Jogi adalah film yang memuat gagasan besar, tapi oleh sang sineas belum bisa dinarasikan dengan padat, dengan baik, dengan cermat. Banyak sekali aspek yang berantakan dalam film ini. Seakan semuanya dibentuk begitu saja tanpa ada koreksi yang memadai. Mungkin bagi penonton awam, Jogi hanyalah hiburan menegangkan belaka. Namun tidak bagi pegiat dan pengamat-pengamat film. Jogi adalah memori kolektif akan sebuah peristiwa yang mengerikan—dan film haruslah mengejawantahkan itu dengan penuh perhatian. Sayangnya oleh sang sineas Jogi dikonstruksi dengan ala kadarnya dan jelek sekali.

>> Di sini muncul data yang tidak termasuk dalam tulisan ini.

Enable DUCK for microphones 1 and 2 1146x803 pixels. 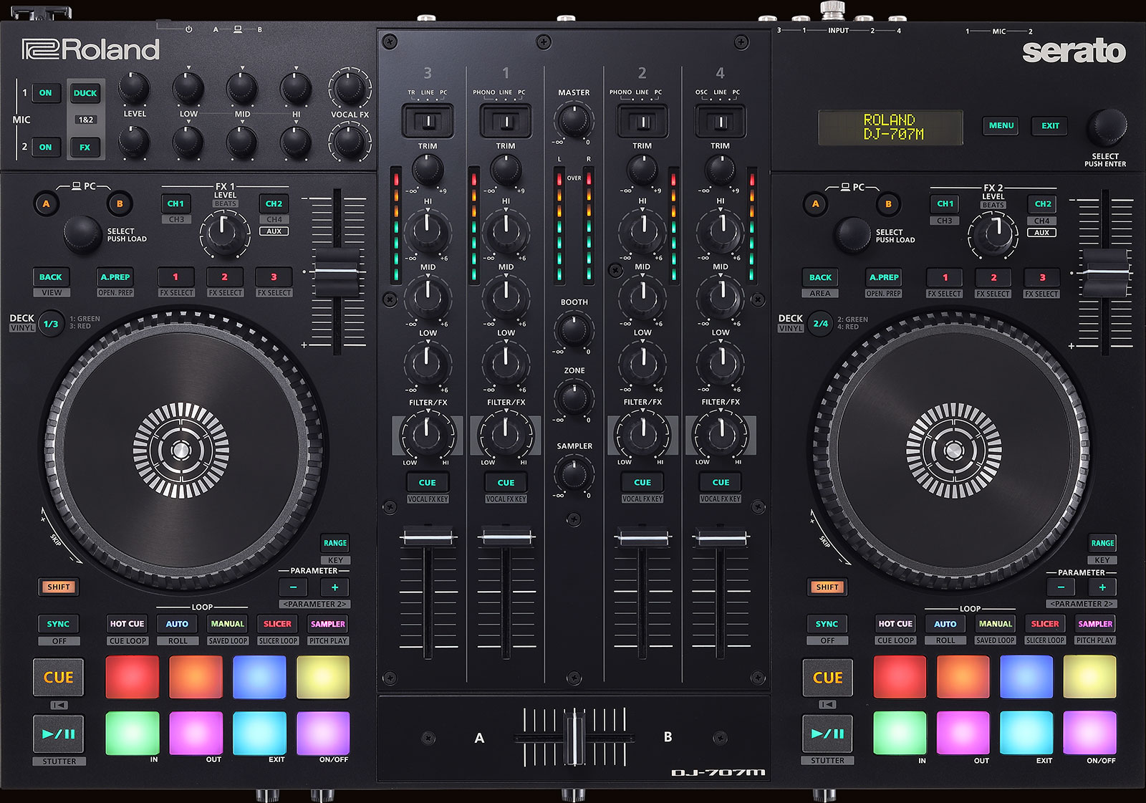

Jangankan dari aspek sinematik. Jogi, dari aspek naratif saja sudah menuai banyak kekacauan kalau kita lebih teliti terhadapnya. Terlalu bertumpuk yang ingin disampaikan pada khalayak—dan itu tanpa motif yang benar-benar kuat. Keterangan karakter Tejpal tidak begitu dijelaskan dengan baik kenapa ia memiliki pengaruh yang kuat dalam mengerahkan polisi. Tak hanya itu—seketika tumpuan narasi juga berganti dari yang mulanya genosida terhadap orang-roang Sikh, menjadi panggung mengharu-biru sebuah persahabatan, dan percintaan yang gagal. Akhirnya tujuan primer tumpang tindih dengan tujuan sekunder yang sebenarnya tidak ada kontribusi apapun bagi perkembangan cerita.
Jogi begitu jauh dari kata sempurna. Arti persahabatan dan soal-soal cinta hadir tanpa disaring kepentingannya terlebih dahulu. Tak banyak penawaran yang dapat kita ambil dari Ali Abbas Zafar dalam filmnya. Malah apa yang ingin disampaikan sulit untuk dilacak—benar-benar membingungkan. Dan terdapat beberapa adegan-adegan marah dan tangisan justru terkesan menjijikkan karena lahir dari alasan-alasan yang remeh. Premis yang begitu besar—yang semestinya menjadi alarm pengingat bagi India pada umumnya dan Sikh pada khususnya—mengenai sebuah kejadian yang memilukan—luntur seketika tiada bersisa. Ali Abbas Zafar belum punya kemampuan merekonstruksi sebuah peristiwa melalui medium film dengan baik.